For this week, we were allowed to choose our own sentence starter, but an optional one was posed. I took the optional one which was about flipping through a spell book (I don’t do fantasy) and I switched it to something more realistic. The goal was to develop a character…and although I didn’t really do that…I was getting there, when of course, time ran out.
I intently flipped through the pages of my journal. Where was it? I kept the loose pages in a three ring binder. It was a binder that I had since grade 4. It had a large “R” on the cover, decorated with rhinestones, glitter, and sequences. Surprisingly, after nearly 10 years, the majority of them still remained. The juvenile look of my dearest diary entries encapsulated in my grade 4 zippered binder, was for the purpose of masking it’s contents. My hope was to not gain the attention of my siblings or parents with this binder. I didn’t want them to look here, so I was OK with them thinking it was just old school work. My little sister had found an entry once before and hand delivered it the next day at school to my then crush, Jacob Mathers – the person who the entire entry was about. He was two years older than me – which in high school meant that he didn’t know I existed. So imagine his response when this grade 9 kid runs over to him and hands him the love confessionals of her sister, Rachel – an unknown grade 10 girl that he didn’t even recognize, let alone know. In the entry, I confessed this undying love I felt I had for this guy that I didn’t really know. I created a personality for Jacob. Every movement and/or word I heard him speak, I forced to feed this man that I created in my mind.
It took a full year for me to live that down at school, so my heart palpitated at the idea of anything similar to that happening again. How was I going to ask people in this household about that journal entry? After the throw down I had with my sister after she gave Jacob that journal entry, I had sworn to hell and high water that I’d never write another journal or diary entry again. I couldn’t let them know now that wasn’t the case. That I had a little addiction to my pen and paper, and that even though I didn’t want to write again (in hopes to avoid any similar type of embarrassment), that I just couldn’t put it down. No one else listened to me like my paper did. No one else held my thoughts and secrets like my journal.

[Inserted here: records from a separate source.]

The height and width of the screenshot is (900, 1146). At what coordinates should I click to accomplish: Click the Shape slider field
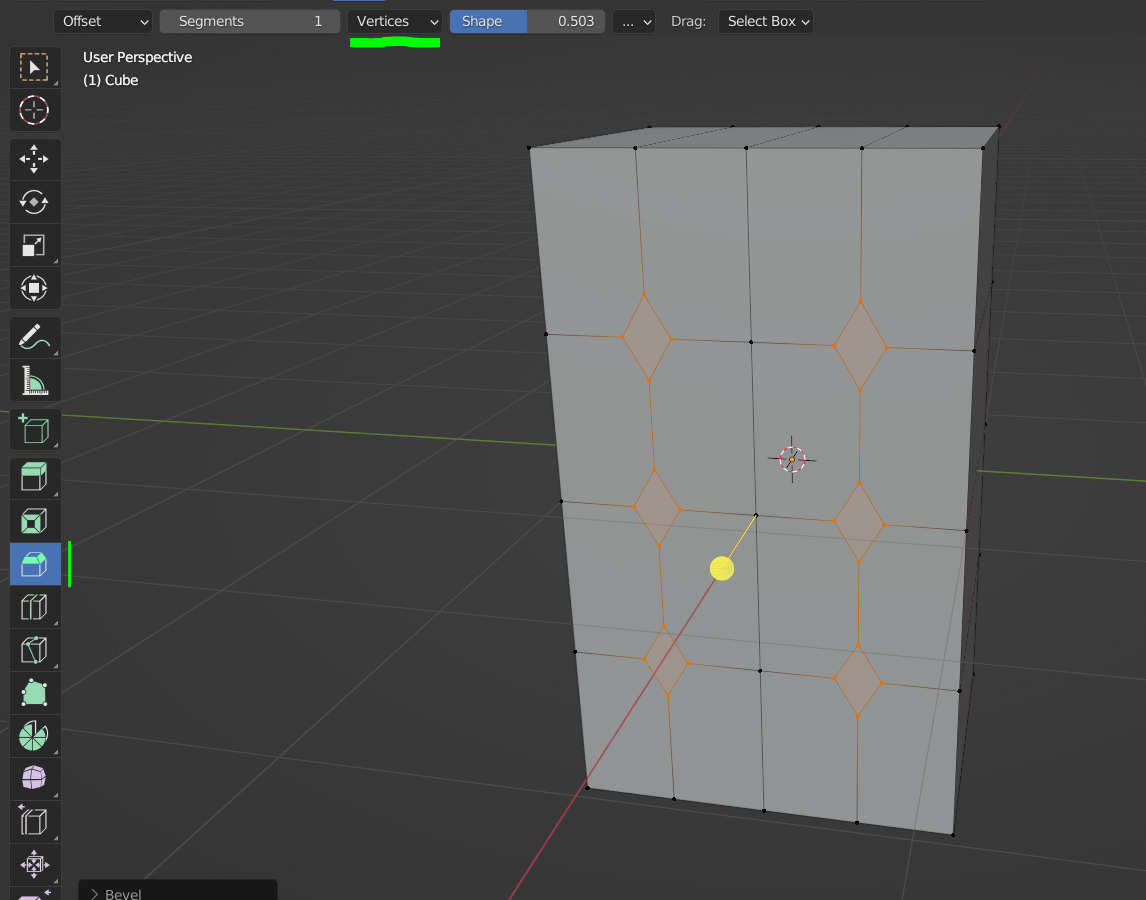click(527, 21)
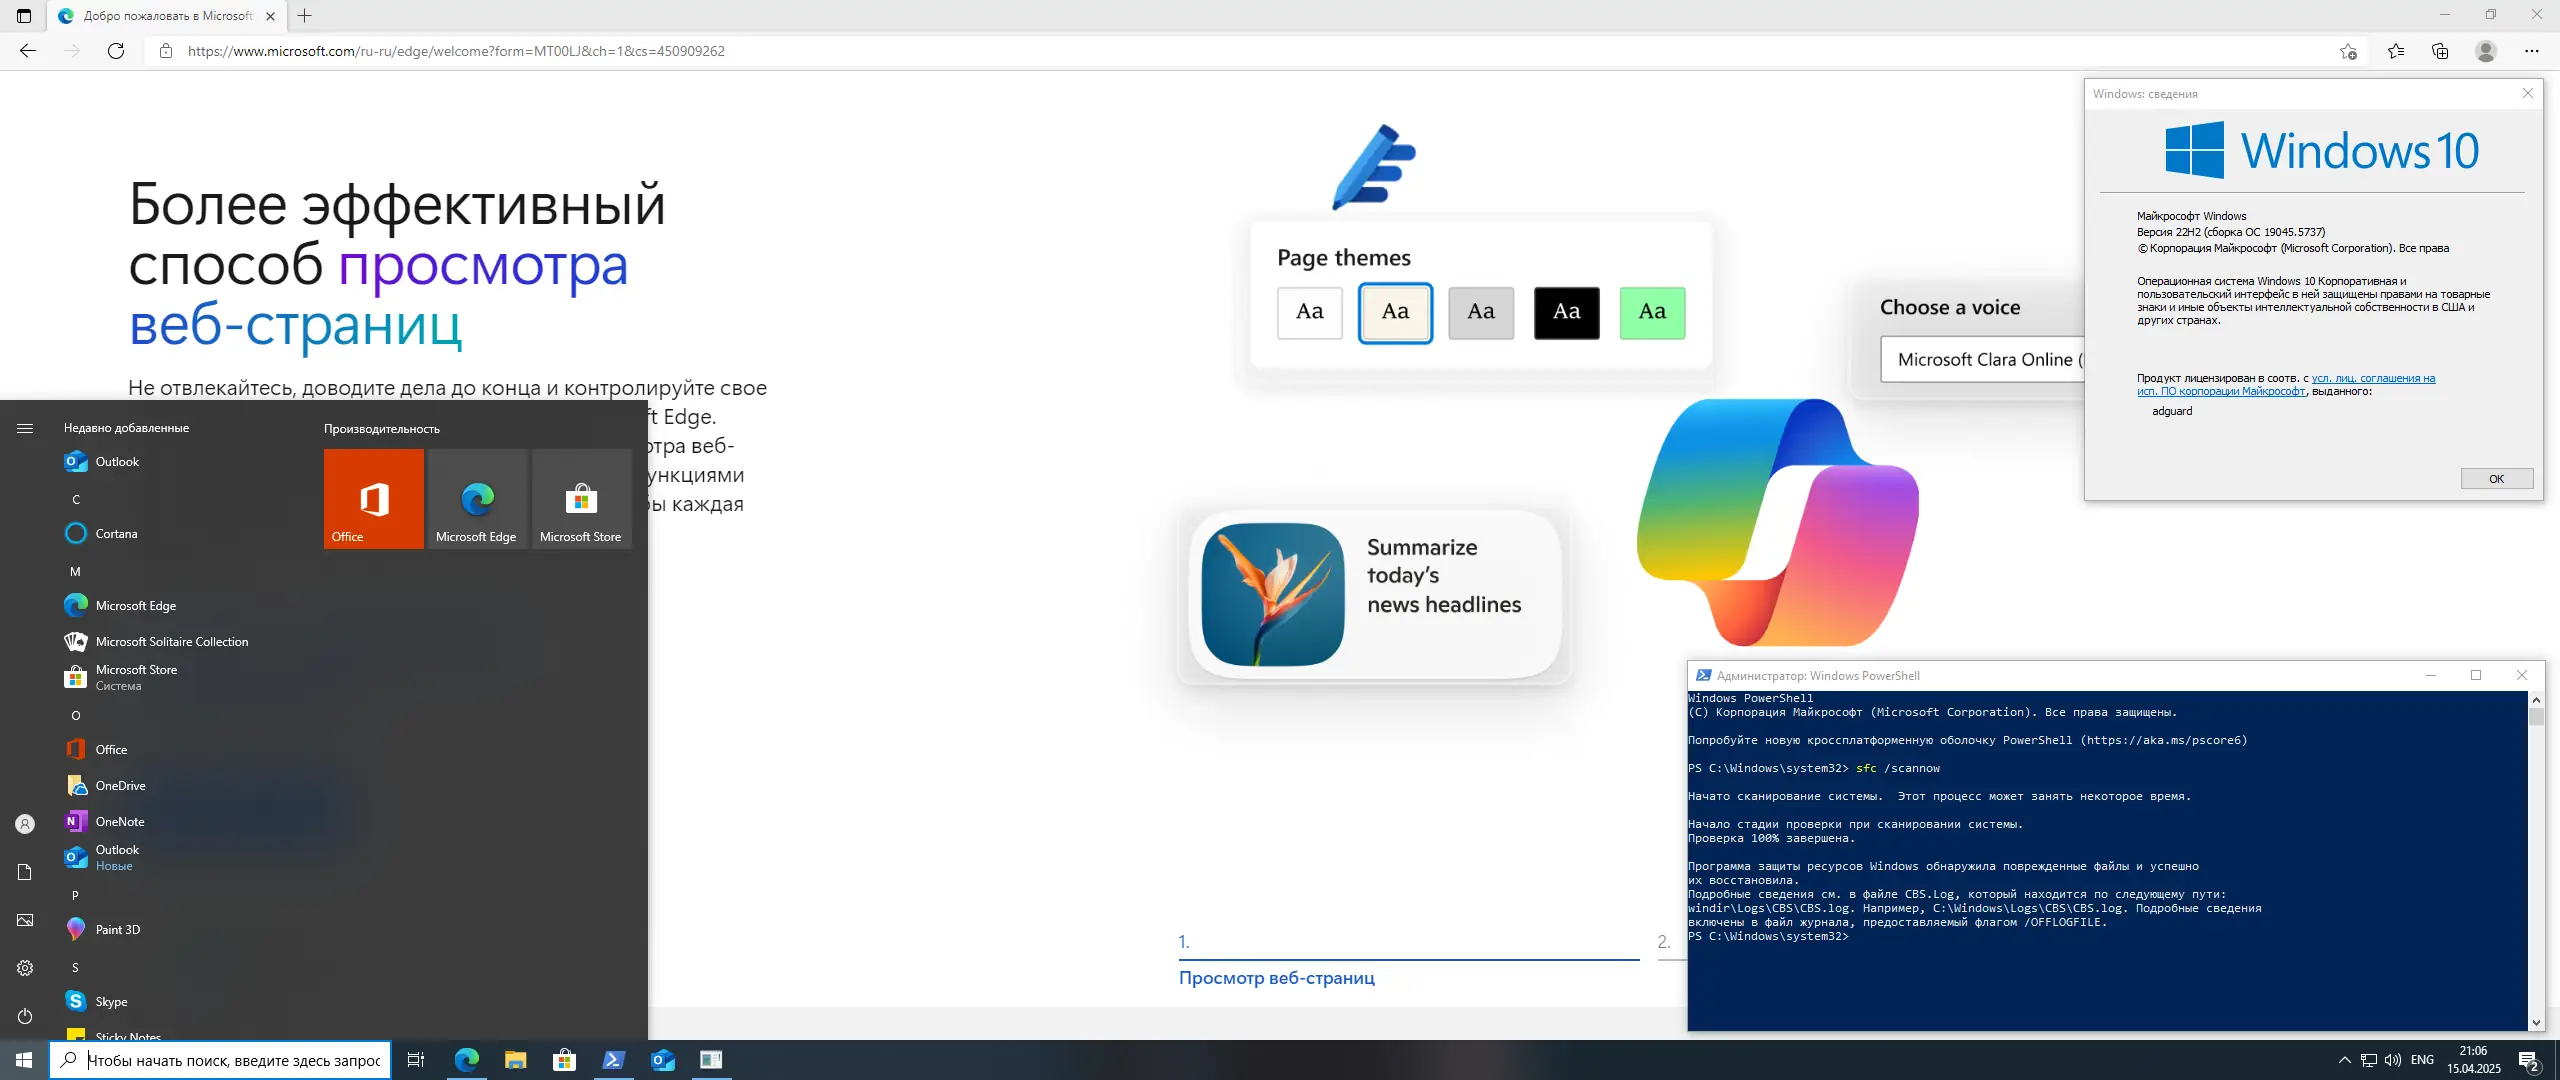Open Task View icon on taskbar
The height and width of the screenshot is (1080, 2560).
click(x=416, y=1060)
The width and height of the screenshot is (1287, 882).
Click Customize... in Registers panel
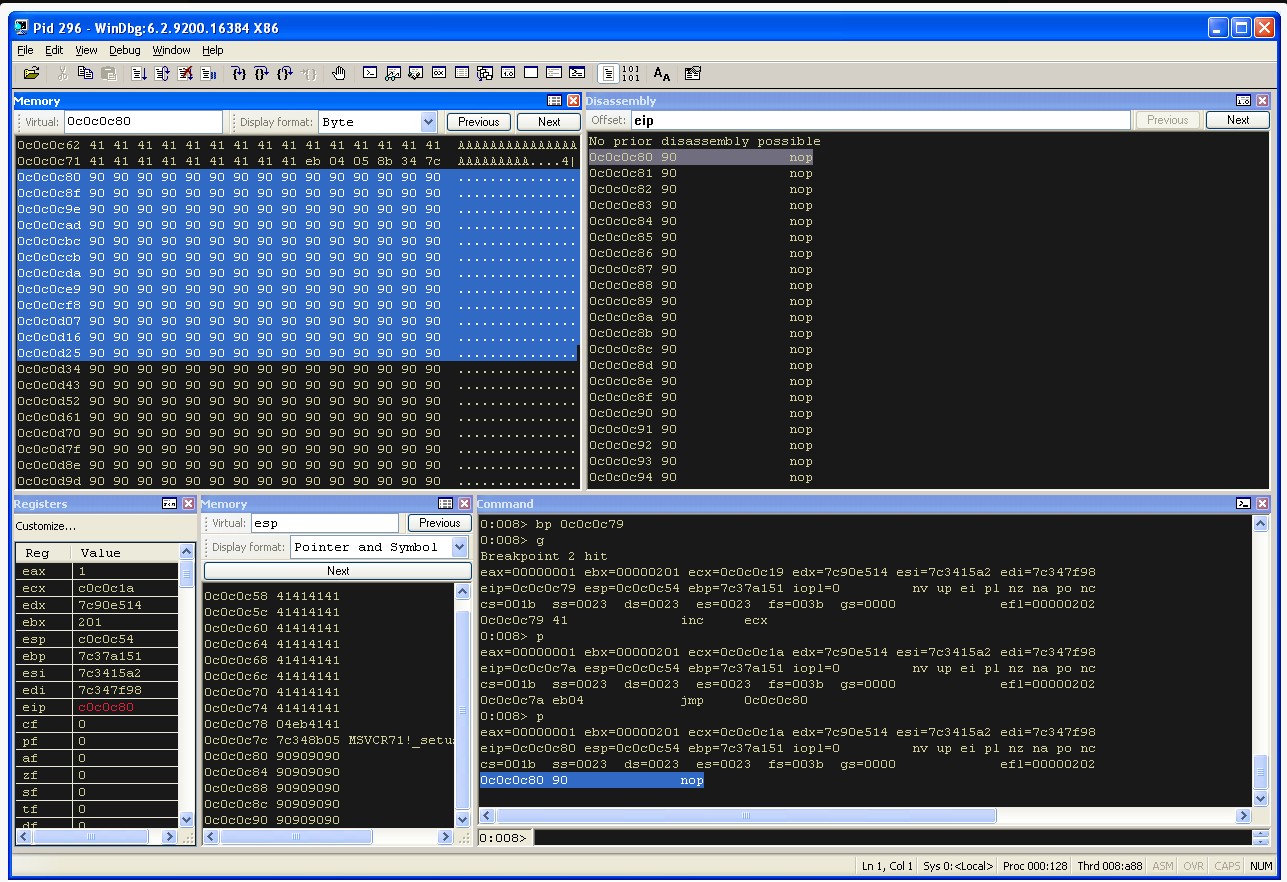tap(45, 526)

Getting over Jacob wasn’t difficult. It’s hard not to hate someone who made your grade 10 year a living nightmare. I no longer could recreate him in my mind. As every time I passed him, he made some rude, condescending snicker, cat call, or kissing sounds – totally mocking the way I thought I felt for him. But this time it was different. This time it would be worse. This journal entry was about someone I knew. Dearly. Justin Brown. We were friends, rather close friends. Our mothers were best friends, and as a result, we hung out together often. Through this time spent together, I realized that I felt more for him than I did a ‘friend’. He hated Jacob as much as I did, loved football, amusement parks, Prince, cartoons, chess, Math, conspiracy theories, and all things Science, challenging, and quirky. We both loved indie music and couldn’t comprehend what other kids our age saw in all the pop and hip hop music they polluted their minds with.